TASK GOAL:
What you give back should match the listing word for word.

THE DATA:

>>

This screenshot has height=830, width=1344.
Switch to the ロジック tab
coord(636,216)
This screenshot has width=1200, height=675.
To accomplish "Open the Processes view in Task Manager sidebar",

<<

PROBLEM SOLUTION:
This screenshot has height=830, width=1344.
Switch to the ロジック tab
coord(636,216)
This screenshot has width=1200, height=675.
To accomplish "Open the Processes view in Task Manager sidebar",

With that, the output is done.